November 28, 2008
Obama Appoints University of Starbucks Economic Department
Ever walk into a
Starbucks and see a bunch of people sitting
there debating textbook theories and solving
all the world’s problems over a mocha java?
If so, then you’ve visited a University of
Starbucks campus.
These are precisely the
kind of people who have gotten America into
the current economic mess. That’s because,
when there’s a serious problem to deal with,
their instinct is to theorize and
philosophize. If their corduroys were on
fire, they would sit there pondering the
nature and deeper meaning of the flames.
Now, the sophisticated intelligentsia of
Team Grande Venti – which means something
like “large” and “bucket size” in
Starbucks-Italian, but I prefer the French
version of “grand” meaning “big”, and “vent”
meaning “wind” – are about to set up campus
in Obama’s White House to advise him on
economic issues.
Let’s take a look at
some of the players:
The head of New York’s
Federal Reserve, Tim Geithner, described by
the NY Daily News as a “veteran
Treasury insider”, will become Treasury
Secretary. Geithner wants “more regulation
and oversight”, apparently forgetting that
if there was any of that to be done, it has
been his job all along as a “veteran
Treasury insider”. Fail.
Barry O’Media has
appointed another retread from the Clinton
Administration – all of whom I like to
qualify in the new “Change Administration”
as “leftover change”. Former Treasury
Secretary Larry Summers will play a key role
on Team Grande Venti. Summers has barely
ventured outside of academia and Harvard.

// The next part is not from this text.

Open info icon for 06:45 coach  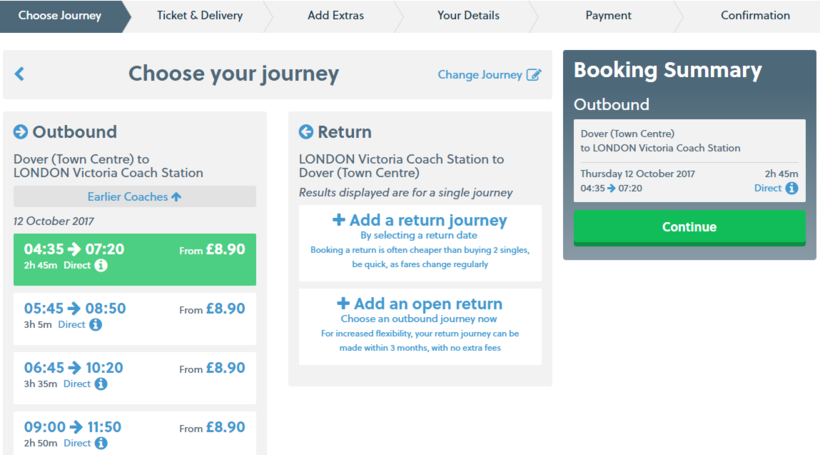[x=100, y=384]
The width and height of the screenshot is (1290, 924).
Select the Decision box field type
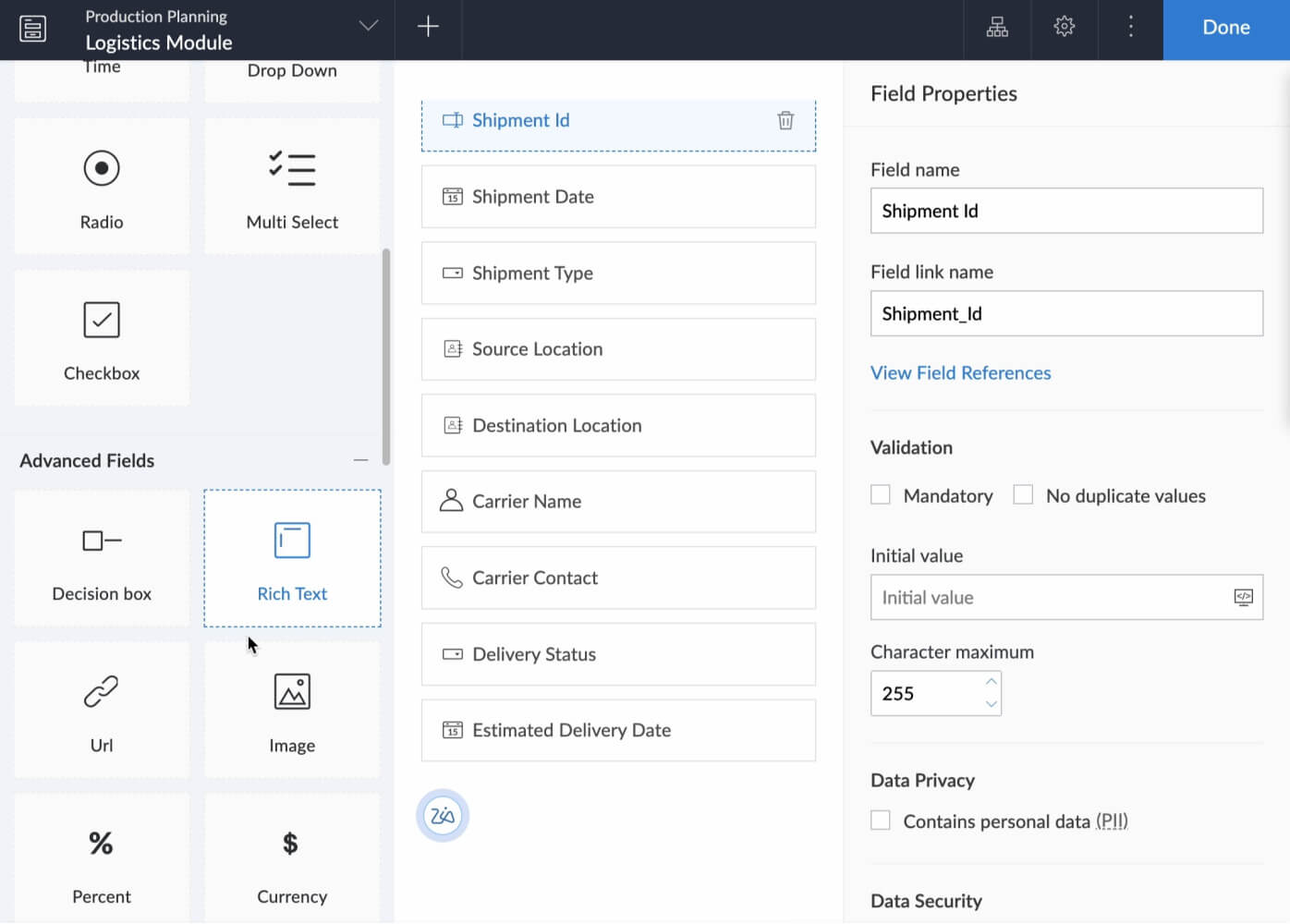coord(102,558)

When he did, it was as Chief Economist at
the World Bank, where he signed off on a
memo musing about such pressing world
banking issues as exporting pollution to
Third World countries.
How do you even do
that? Via FedEx? Apparently so. According to
the memo: “I
think the economic logic behind dumping a
load of toxic waste in the lowest wage
country is impeccable and we should face up
to that.” Summers later called the whole
thing “satire”, which makes total sense
considering how often people confuse the
World Bank with the Colbert Report. I
believe the last time I went to a comedy
show in New York City, the comedian
confessed that he gets most of his material
from the World Bank.
UC
Berkeley economics professor Christina Romer
rounds out Team Grande Venti as head of the
Council of Economic Advisors. She studied
the Great Depression.
That’s
nice. But where is the person on this team
who has lived through their own
personal great depression? Preferably
someone who used the backseat of his car as
a bed, and dined on bread and ketchup. How
about having at least one self-made person
on this team who created success and fortune
from scratch – an economic MacGyver? That’s
the person with the answers.
Meanwhile
Obama’s solution is to keep throwing money
at the problem, saying he wants yet another
stimulus that is “significant enough that it
really gives a jolt to the economy.” How
many government administered “jolts” does
the economy need before it shows some sign
of life? If he was an emergency room doctor,
he’d be working his way through the morgue
with a defibrillator.
Obama
added: “It is going to be of a size and
scope that is necessary to get this economy
back on track.” He doesn’t know what that is
yet, because the University of Starbucks
Economic Department has yet to convene with
Barry O’Media. Just because he’s already
acting like he’s the president with a
special sign for his podium, weekly Internet
addresses and a web site for his government
(change.gov), doesn’t mean he can be
expected to provide any answers yet. Because
the last thing Obama would want to do is
give President Bush the sharp elbow in any
matter than isn’t strictly symbolic.
The jolt
the economy needs is the one that Ronald
Reagan gave the country: Encouragement. And
the message that if government backs off,
each individual can work his way out of
this. Barry’s already been down in the mouth
since he was elected.
The
problem is that liberals won’t lay off. They
tell the auto industry what kind of cars
they can build, they tell restaurants how
much salt they can use in their food, and in
Canada this week the heavily liberal
judicial branch told Air Canada how many
extra free seats fat passengers must be
given.
Still, if
you’re a CEO making millions, now is your
chance to prove why you’re paid the big
bucks. It’s like A-Rod at the plate in the
final inning of a tied-up World Series. He
earns his full worth in that single moment,
and isn’t expected to collapse into putty on
the mound and start crying for his mommy.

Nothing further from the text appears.